St. John must have been familiar with the teaching of traditional interpretation respecting the Meymera as contained in the Chaldee paraphrases; indeed, the more “unlearned” and “ignorant” he was, the more he must have relied upon the Chaldee paraphrases for the knowledge of the Old Testament, the Hebrew having been for centuries a dead language. We have a Chaldee paraphrase of great antiquity on so early and familiar a chapter as the third of Genesis, explaining the voice of the Lord God by the voice of the Meymera, or Word of the Lord God (Genesis iii.).
The natural rendering of this word into Greek would be Logos. I repeat, then, that, humanly speaking, if he had never entertained the idea before, a very short conversation with an Alexandrian Jew would have furnished him with all the “philosophy” required to make the four statements in which he simply identifies the Logos with the Divine Nature of his Lord.
Of course, I do not for a moment believe that the Apostle was enabled to write the exordium of his Gospel by any such inspiration. There is not a more direct utterance of the Holy Spirit in all Scripture than that which we have in the prelude to the Fourth Gospel.
But in the eyes of a Christian the grace of the Holy Spirit is shown in the power and explicitness, and above all in the simplicity of the assertions which identify the human conception, if such it can be called, of Platonism, or Judaism, with the highest divine truth.
I believe that if the Apostle wrote those sentences at the time handed down by the Church’s tradition, that is, when Cerinthian and other heresies respecting our Lord’s nature were beginning to be felt, the power of the Holy Spirit was put forth to restrict him to these few simple utterances, and to restrain his human intellect from overloading them with philosophical or controversial applications of them, which would have marred their simplicity and diminished their power. [117:1]
SECTION XIX.
EXTERNAL PROOFS OF THE AUTHENTICITY OF OUR FOUR GOSPELS.
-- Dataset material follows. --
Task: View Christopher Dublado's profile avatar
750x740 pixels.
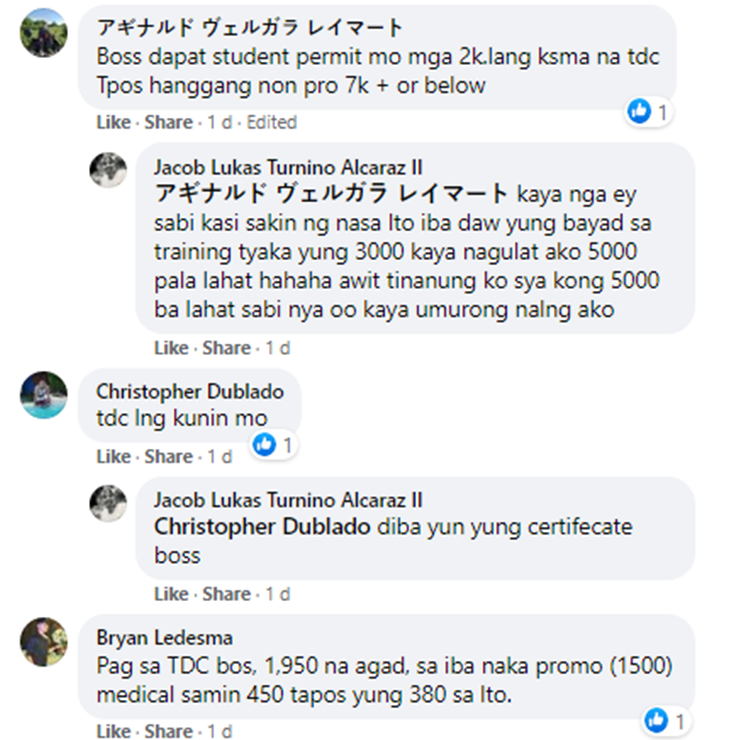Action: click(44, 395)
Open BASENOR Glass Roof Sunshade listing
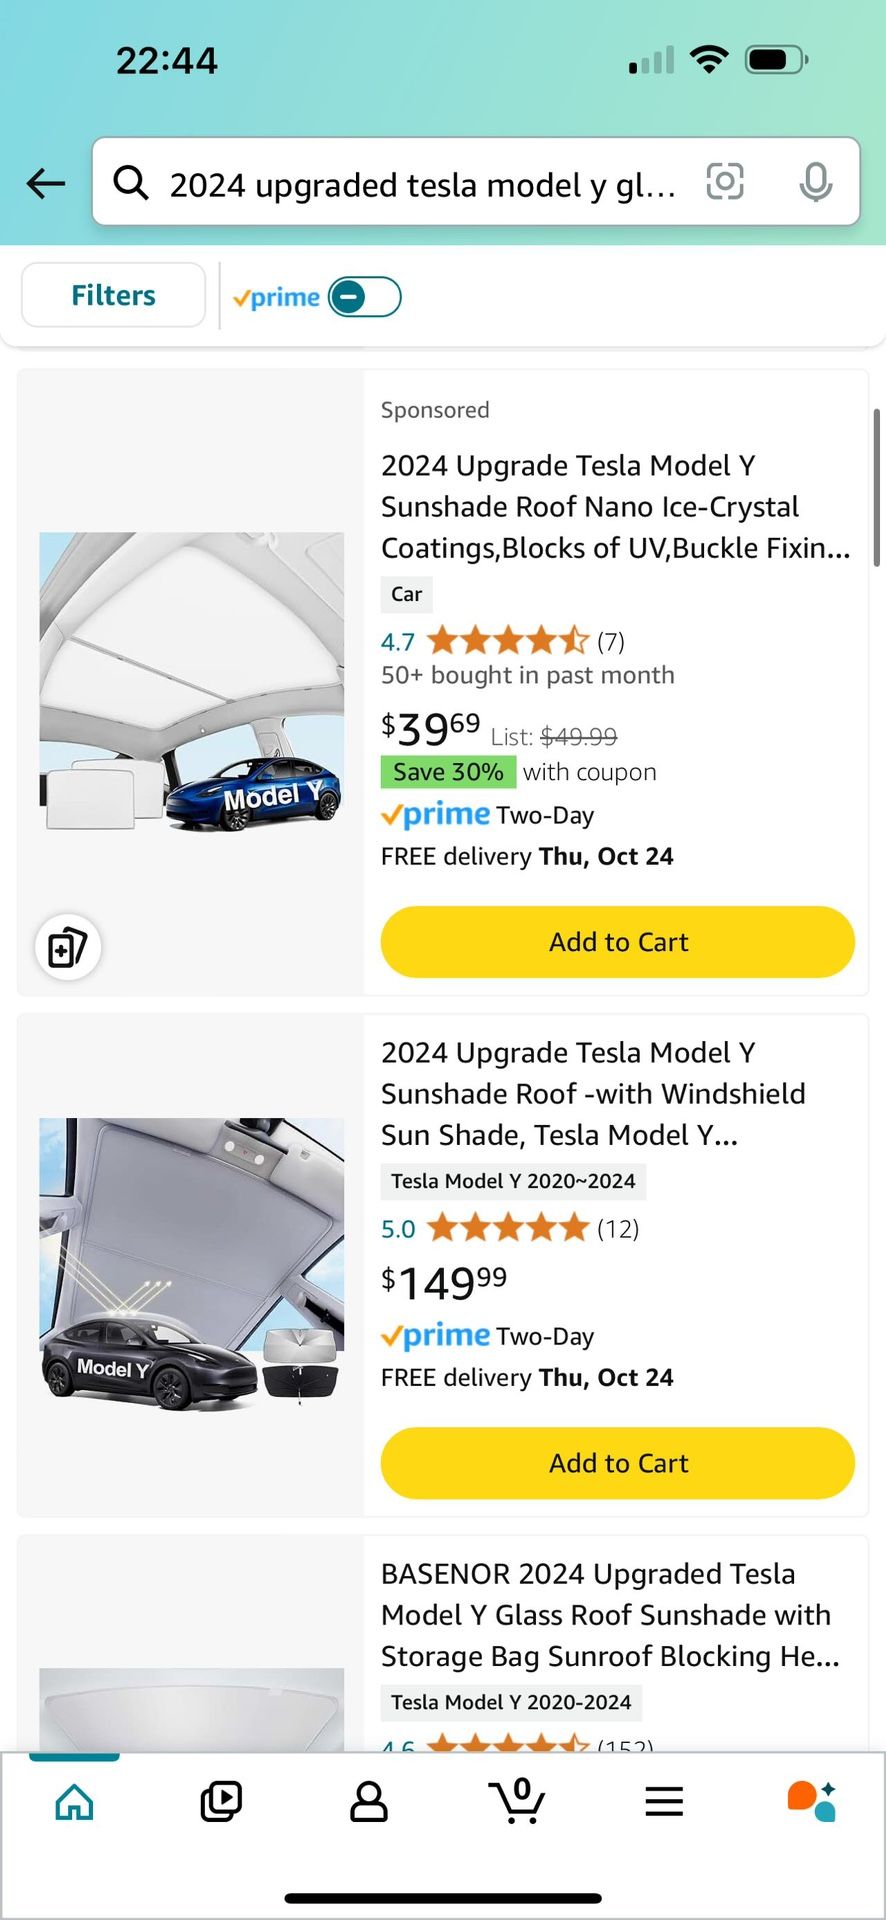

We have now shown that Justin Martyr, the principal witness brought forward by the author of “Supernatural Religion” to discredit the Four Evangelists, either made use of the very books which we now possess, or books which contain exactly the same information respecting our Lord’s miraculous Birth, Death, Resurrection, and moral teaching. We have seen, also, that Justin gives us, along with the teaching of the Synoptics, that peculiar teaching respecting the pre-existent Divine nature of Jesus which, as far as can be ascertained, was to be found only in the Fourth Gospel, and which is consequently called Johannean; and that, besides this, he refers to the history, and adopts the language, and urges the arguments which are to be found only in St. John.
We have also shown that there are no internal considerations whatsoever for supposing that Justin did not make use of the Fourth Gospel. Instead, for instance, of the doctrine of St. John being a development of that held by Justin Martyr, the facts of the case all point to the contrary.